Hal tersebut disampaikan Sugiono dalam Konferensi Tingkat Tinggi (KTT) BRICS Plus di Kazan, Russia, Kamis (24/10) waktu setempat.
"(Bergabungnya RI ke BRICS) bukan berarti kita ikut kubu tertentu, melainkan kita berpartisipasi aktif di semua forum," tegas Sugiono, sebagaimana pernyataan Kemlu RI yang dikuitp Antara , Jumat (25/10).
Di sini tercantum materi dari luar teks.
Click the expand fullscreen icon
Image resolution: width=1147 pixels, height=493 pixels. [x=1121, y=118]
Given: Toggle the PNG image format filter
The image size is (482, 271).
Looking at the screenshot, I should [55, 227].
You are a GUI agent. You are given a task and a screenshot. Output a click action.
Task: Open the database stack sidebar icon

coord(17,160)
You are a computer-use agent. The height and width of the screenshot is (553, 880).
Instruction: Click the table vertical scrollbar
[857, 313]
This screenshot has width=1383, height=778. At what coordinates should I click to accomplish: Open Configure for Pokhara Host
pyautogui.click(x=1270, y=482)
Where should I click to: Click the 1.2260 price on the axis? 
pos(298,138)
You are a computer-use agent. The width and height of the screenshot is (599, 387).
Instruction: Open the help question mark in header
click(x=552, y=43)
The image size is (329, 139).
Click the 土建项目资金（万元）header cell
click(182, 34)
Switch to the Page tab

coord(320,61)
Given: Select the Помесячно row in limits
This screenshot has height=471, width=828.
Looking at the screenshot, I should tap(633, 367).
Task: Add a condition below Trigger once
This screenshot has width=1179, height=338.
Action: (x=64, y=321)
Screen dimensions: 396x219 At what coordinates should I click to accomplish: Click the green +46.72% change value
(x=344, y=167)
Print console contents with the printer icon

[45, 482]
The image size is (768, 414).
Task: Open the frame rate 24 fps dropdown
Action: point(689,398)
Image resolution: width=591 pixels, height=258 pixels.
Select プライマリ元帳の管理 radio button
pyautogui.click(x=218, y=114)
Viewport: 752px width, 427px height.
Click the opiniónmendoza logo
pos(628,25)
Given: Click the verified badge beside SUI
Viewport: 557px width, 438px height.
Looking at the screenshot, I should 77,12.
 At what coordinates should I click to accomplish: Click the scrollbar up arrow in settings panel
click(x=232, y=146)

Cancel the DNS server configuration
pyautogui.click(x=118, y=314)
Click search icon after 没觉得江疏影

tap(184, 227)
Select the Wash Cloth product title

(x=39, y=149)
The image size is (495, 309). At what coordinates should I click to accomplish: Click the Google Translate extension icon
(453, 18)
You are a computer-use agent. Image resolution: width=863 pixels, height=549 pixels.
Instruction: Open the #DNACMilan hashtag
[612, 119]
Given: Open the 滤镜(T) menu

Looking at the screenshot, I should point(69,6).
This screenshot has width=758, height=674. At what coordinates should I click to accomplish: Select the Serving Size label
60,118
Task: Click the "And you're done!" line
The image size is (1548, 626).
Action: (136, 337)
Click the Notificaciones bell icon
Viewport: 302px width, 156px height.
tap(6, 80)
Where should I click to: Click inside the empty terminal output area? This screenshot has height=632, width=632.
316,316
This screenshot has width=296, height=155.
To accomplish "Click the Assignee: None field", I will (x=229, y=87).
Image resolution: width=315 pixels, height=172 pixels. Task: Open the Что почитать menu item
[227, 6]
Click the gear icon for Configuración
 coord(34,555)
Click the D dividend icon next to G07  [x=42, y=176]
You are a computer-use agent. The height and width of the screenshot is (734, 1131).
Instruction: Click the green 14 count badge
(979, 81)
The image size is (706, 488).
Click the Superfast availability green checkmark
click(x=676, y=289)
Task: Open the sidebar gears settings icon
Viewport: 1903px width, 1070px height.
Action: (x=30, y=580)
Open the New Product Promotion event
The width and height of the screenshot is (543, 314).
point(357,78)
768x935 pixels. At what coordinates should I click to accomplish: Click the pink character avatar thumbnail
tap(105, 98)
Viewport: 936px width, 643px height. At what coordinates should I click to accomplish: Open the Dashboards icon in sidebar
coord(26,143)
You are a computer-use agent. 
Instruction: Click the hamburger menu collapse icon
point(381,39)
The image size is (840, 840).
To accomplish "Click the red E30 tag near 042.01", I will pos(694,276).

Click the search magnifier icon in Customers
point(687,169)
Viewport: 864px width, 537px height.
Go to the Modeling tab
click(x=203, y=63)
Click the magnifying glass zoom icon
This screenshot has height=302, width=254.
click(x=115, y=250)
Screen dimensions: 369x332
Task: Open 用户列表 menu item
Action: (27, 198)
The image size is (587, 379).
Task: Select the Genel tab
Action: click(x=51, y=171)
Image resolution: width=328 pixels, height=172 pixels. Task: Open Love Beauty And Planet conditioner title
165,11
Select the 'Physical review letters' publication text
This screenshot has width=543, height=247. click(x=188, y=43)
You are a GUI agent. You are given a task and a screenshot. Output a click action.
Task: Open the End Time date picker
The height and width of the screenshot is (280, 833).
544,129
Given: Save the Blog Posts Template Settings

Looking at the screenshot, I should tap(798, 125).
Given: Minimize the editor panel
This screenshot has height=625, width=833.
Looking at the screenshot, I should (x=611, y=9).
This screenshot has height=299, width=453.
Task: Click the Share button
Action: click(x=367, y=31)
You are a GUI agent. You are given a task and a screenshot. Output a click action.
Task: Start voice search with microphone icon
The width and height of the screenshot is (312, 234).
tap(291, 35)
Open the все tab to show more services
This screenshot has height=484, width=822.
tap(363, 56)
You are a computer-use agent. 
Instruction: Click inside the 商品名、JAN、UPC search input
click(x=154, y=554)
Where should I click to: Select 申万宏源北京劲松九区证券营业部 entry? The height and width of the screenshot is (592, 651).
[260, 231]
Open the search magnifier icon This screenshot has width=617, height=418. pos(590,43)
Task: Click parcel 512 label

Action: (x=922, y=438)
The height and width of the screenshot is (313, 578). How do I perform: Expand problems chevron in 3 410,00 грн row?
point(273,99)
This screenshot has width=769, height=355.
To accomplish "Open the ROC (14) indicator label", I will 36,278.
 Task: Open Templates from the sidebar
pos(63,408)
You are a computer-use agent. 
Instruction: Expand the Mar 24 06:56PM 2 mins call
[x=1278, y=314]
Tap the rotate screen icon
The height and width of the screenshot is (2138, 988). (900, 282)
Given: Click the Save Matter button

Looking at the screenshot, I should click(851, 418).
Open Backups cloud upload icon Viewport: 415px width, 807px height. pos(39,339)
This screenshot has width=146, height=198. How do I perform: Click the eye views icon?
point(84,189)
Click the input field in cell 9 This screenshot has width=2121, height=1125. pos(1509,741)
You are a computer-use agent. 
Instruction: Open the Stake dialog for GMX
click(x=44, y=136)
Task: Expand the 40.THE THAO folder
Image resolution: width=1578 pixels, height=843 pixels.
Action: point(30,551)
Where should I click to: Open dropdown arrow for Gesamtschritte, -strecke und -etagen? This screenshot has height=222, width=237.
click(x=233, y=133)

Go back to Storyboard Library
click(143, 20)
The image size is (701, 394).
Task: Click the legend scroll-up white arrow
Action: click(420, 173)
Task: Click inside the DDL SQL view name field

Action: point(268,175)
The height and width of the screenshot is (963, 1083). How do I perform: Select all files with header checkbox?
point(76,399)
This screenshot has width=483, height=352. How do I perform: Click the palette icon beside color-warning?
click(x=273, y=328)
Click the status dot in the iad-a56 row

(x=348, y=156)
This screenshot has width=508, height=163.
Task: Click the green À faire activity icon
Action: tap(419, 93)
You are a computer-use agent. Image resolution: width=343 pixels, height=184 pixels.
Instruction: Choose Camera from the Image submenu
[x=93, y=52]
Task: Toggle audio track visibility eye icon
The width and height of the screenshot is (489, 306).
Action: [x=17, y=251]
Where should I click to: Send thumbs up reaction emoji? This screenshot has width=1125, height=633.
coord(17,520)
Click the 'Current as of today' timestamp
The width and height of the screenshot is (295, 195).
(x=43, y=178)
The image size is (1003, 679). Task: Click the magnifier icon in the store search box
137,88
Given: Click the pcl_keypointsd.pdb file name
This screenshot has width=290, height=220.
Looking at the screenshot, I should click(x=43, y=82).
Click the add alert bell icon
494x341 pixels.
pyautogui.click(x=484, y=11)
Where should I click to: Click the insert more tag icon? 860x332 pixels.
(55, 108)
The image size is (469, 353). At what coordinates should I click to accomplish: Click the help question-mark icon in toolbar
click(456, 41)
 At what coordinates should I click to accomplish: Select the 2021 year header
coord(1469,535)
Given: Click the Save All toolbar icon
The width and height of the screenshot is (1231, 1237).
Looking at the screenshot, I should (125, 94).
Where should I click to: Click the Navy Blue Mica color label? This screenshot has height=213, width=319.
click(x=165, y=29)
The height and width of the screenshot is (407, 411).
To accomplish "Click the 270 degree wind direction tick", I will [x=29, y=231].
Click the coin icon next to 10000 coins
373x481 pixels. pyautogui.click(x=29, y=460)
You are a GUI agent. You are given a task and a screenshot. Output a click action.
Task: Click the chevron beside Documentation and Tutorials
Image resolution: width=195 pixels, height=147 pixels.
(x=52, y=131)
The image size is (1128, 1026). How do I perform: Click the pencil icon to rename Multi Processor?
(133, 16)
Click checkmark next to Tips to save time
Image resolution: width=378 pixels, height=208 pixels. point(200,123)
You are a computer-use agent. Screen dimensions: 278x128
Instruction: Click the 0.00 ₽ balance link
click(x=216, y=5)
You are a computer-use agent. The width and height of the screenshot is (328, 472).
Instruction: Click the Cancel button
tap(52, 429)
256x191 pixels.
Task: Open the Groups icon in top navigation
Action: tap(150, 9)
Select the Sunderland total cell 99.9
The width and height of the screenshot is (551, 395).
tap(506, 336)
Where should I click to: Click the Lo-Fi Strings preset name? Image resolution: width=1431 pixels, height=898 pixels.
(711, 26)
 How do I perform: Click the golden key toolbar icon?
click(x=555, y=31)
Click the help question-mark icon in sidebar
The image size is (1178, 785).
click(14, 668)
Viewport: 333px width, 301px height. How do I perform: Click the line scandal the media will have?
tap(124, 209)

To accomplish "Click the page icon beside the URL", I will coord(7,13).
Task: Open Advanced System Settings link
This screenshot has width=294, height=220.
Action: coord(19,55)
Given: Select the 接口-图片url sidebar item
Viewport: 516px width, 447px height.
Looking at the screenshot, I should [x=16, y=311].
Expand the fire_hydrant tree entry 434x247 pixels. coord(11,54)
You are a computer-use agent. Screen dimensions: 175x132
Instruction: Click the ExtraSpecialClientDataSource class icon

Ia mengatakan, keinginan tersebut menunjukkan bahwa Indonesia memandang BRICS sebagai wahana yang tepat untuk membahas dan memajukan kepentingan bersama negara-negara Selatan Global(Global South).
Thailand diwakili oleh Menteri Luar Negeri Maris Sangiamposa, sementara Vietnam diwakili oleh Perdana Menteri Pham Minh Chinh.
Diversifikasi Perdagangan dan Hubungan Luar Negeri
Kemungkinan keempat anggota ASEAN ingin meningkatkan peluang perdagangan, dan mendiversifikasi hubungan luar negeri mereka di tengah ketidakpastian geopolitik dan perang di Ukraina dan di Timur Tengah, kata analis risiko politik independen Halmie Azrie kepada CNA.
Motivasi lainnya bisa jadi adalah untuk "lebih menyenangkan Tiongkok dan dengan demikian diharapkan memperoleh persyaratan perdagangan dan investasi yang lebih baik dengan Tiongkok, karena Tiongkok jelas merupakan penggerak BRICS", kata Dr Oh Ei Sun, peneliti senior di lembaga pemikir Singapore Institute of International Affairs.
Bagi Malaysia dan Indonesia yang mayoritas penduduknya Muslim, yang mendukung perjuangan Palestina, "ini juga merupakan upaya spontan untuk mengalahkan Barat yang (secara) kokoh mendukung Israel," kata Dr Oh.
Sementara beberapa pihak menyuarakan kekhawatiran bahwa aliansi keempat negara Asia Tenggara dengan BRICS dapat membebani ASEAN, Dr Oh justru lebih optimistis. Status mereka sebagai negara mitra BRICS tidak mungkin berdampak banyak pada ASEAN, "selain dianggap semakin condong ke arah Tiongkok dalam pertikaian AS-Tiongkok di seluruh dunia", katanya.
Keempat negara tersebut juga dapat memberikan kawasan ASEAN "suara representatif" untuk menyampaikan isu atau berbagi perkembangan dengan negara-negara anggota BRICS, kata Halmie.
Dengan Malaysia sebagai ketua ASEAN pada tahun 2025, mungkin akan ada lebih banyak keterlibatan multilateral atau pertemuan ASEAN Plus dengan berbagai negara di BRICS, imbuhnya. Anwar Ibrahim mengundang Presiden Russia Vladimir Putin ke KTT ASEAN 2025 ketika mereka bertemu pada bulan September.
"Namun, masih ada kekhawatiran yang valid mengenai kemampuan BRICS untuk memerintah secara efektif mengingat kurangnya struktur formal, dengan lonjakan keanggotaan yang beragam," kata Tn. Halmie.
Kekhawatiran lainnya adalah bagaimana anggota baru dapat memberikan nilai tambah bagi organisasi, tambahnya.